I agree that we have observed a significant progress using the deep learning paradigm but other researchers warn us about the limitations of that paradigm. There are even claims about "hitting the wall".
I was skeptical about LLMs. According to the authors, "these models acquire both syntax and semantics" - I am not sure this is so, especially about the latter. Without Rosetta Stone the Egyptian hieroglyphs were hard to decipher even though we had a lot of them to observe. But LLMs train from text only - they do not have the grounding for the words, which may be polysemous, on the one hand, and require context to be properly understood, on the other hand.
I may say, "look how the red dog shows its tongue". Using the word "red" allows me to differentiate the relevant dog in the picture, but the dog is not all red. My listener will know that but that does not follow from that sentence. The information was received via perception guided by that sentence. Further discussion may rely on the actual colors of the dog, but for LLMs to pick those nuances from the sentence is impossible.

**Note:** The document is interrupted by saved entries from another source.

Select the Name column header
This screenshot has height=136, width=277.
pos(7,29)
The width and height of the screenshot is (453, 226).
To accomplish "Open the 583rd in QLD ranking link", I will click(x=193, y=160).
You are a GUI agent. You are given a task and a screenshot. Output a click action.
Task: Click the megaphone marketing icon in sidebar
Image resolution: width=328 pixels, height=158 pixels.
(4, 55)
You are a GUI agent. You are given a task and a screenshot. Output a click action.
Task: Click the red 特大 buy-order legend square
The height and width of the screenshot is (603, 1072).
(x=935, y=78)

We want AI assistants in any real-world real-time situation. To develop such assistants in software and hardware we need to understand us, our intelligence. The theory I propose may be the first step in that quest. More work will be required.
How we should do Naturalistic computational cognitive science
Here I depart from the paper. The authors provide "Recommendations for cognitive science" and I agree with them, but having my model I propose additional ones.

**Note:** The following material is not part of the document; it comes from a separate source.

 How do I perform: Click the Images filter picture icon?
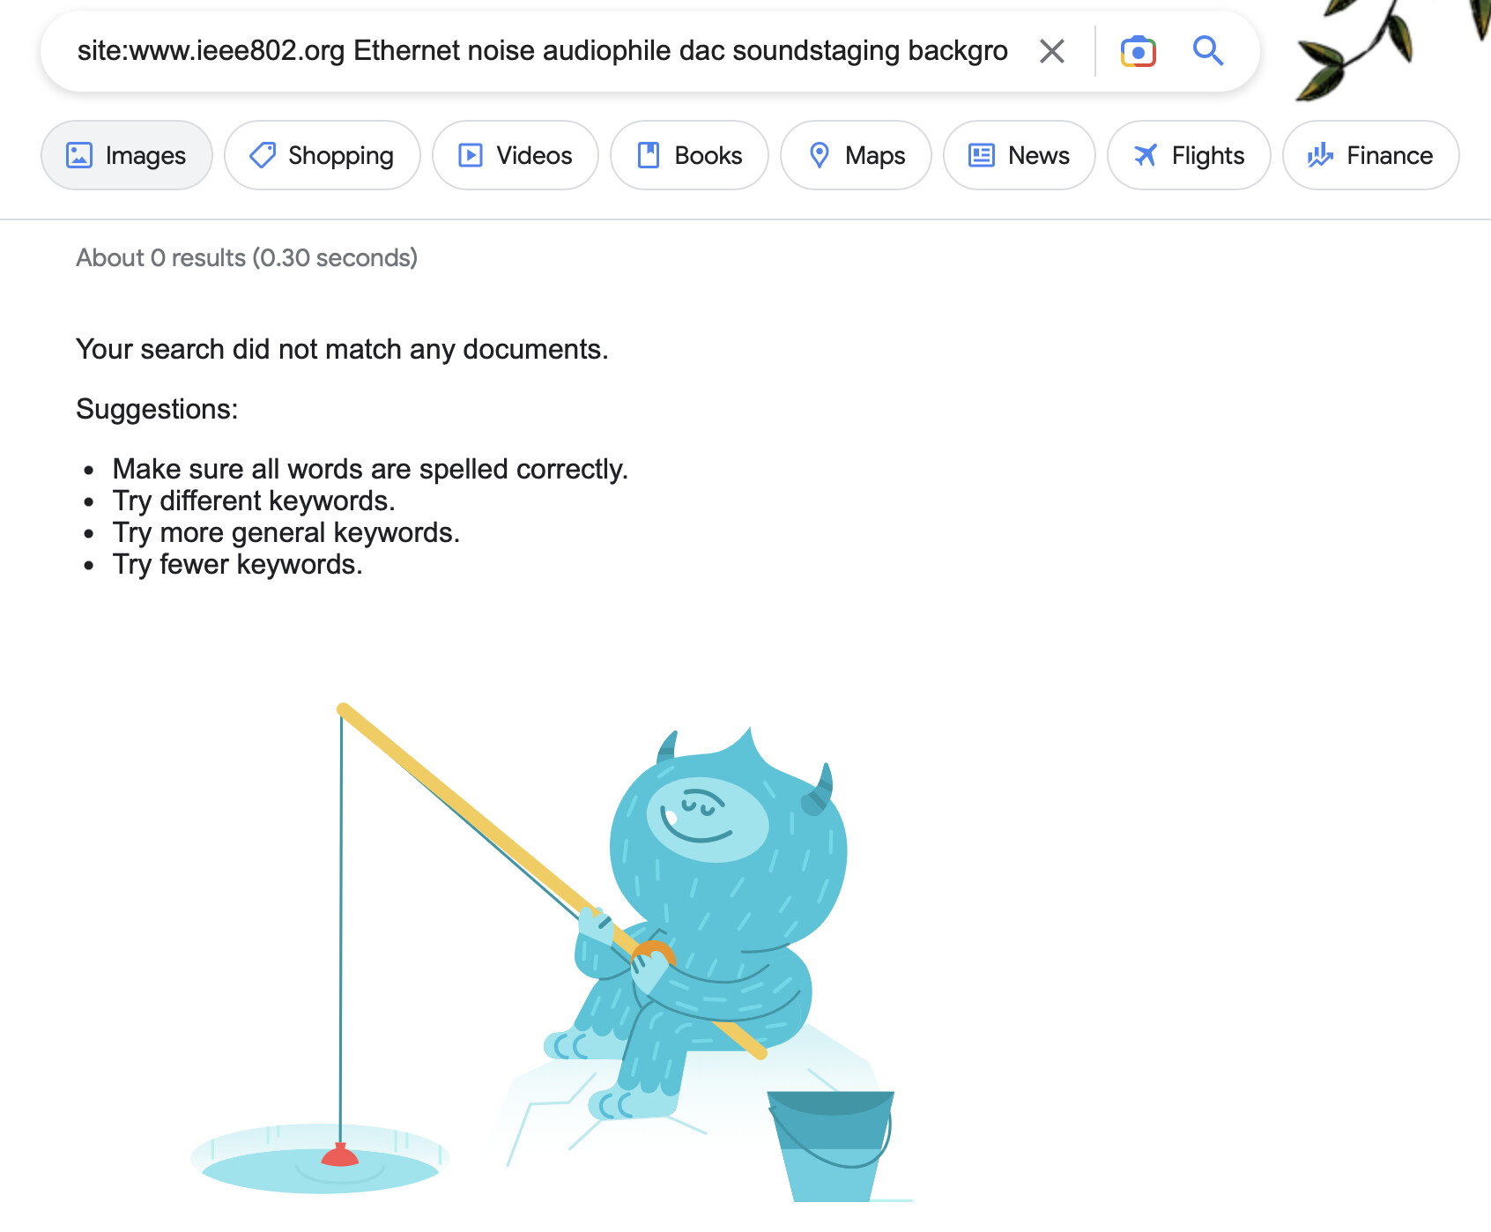tap(79, 155)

We need feasible theories. Above I mentioned the exemplar theory as a flawed one. We need theories without obvious problems with real-time performance or enormous energy requirements. As the authors put it, "building computational models that perform the task in as naturalistic a way as possible, across as wide a variety of settings as possible, imposes much stronger constraints on our theories than an abstracted model at a higher-level".

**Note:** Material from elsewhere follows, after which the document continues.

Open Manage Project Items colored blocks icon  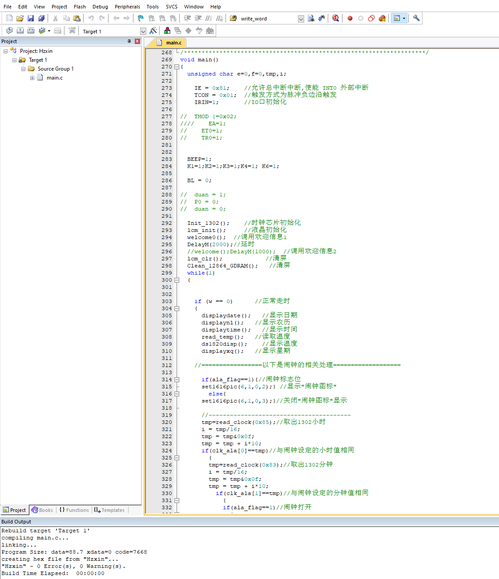pyautogui.click(x=167, y=31)
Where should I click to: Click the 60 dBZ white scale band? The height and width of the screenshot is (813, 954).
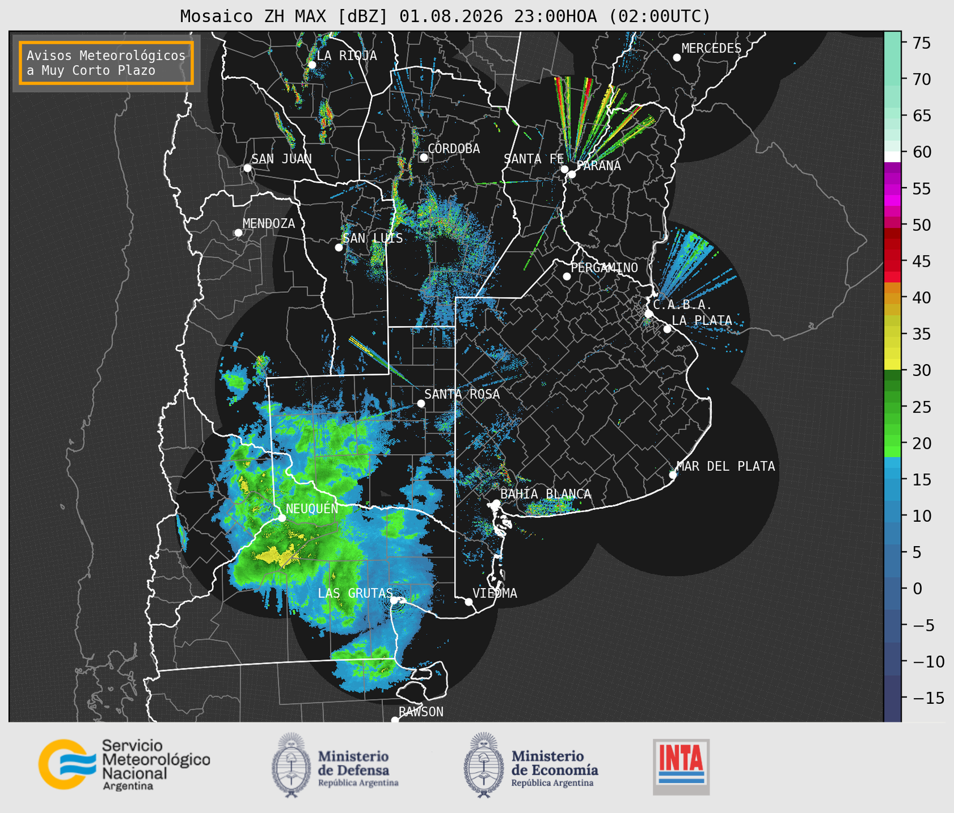click(x=892, y=156)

I propose to rely on comparable properties. In the process of cultural development, humans polished their knowledge of them and reflected that knowledge in natural languages. We need to reverse engineer relevant comparable properties and defining features of various categories from language (which is genius according to a well-known hypothesis).
Intelligence has a respect for context - external (this refers to a park where we walk, to a park in our memory where we walked yesterday, and to a park in our imagination on an imaginary planet), internal (feelings, needs, beliefs), and inertial (the task at hand - should we continue or switch to a new one, in the latter case we need to perform a transition). Context is often ignored, especially when discussing language. Real-time constraints do not allow us to address everything even in our immediate context. Context is the first factor limiting the number of available options. Discretization or chunking is another. After it is formed we start the selection with respect to relevant constraints.
The authors mention, "explanations of that behavior as a rational solution to constraints". Having multiple algorithms of possible behavior, we select among them based on relevant constraints. We do not solve constraints, we use them to guide the selection of algorithms or their parameters.
***
Italians have a wonderful saying, "Che sara sara" - Be it what it may. I think that intelligence is not about accurate predictions, rather it is about moving the needle in a meaningful way. Given opportunities and constraints of the situation we select the most fitting option and ... che sara sara. I do not know the fate of my model or the results of its implementation and deployment. Be it what it may!
I think your idea seems likely more correct in concept than other such proposals that you compare.
Whatever is the correct answer, I do believe in principle that the search for efficiency should overlap significantly with intelligence.
Intelligence is extraordinarily efficient and much of what is happening right now in AI seems to be ignoring this principle as we seem to be going with "eventually with enough compute and power it will just happen".
If we are on the right path, we should see less power required and less data required as we improve.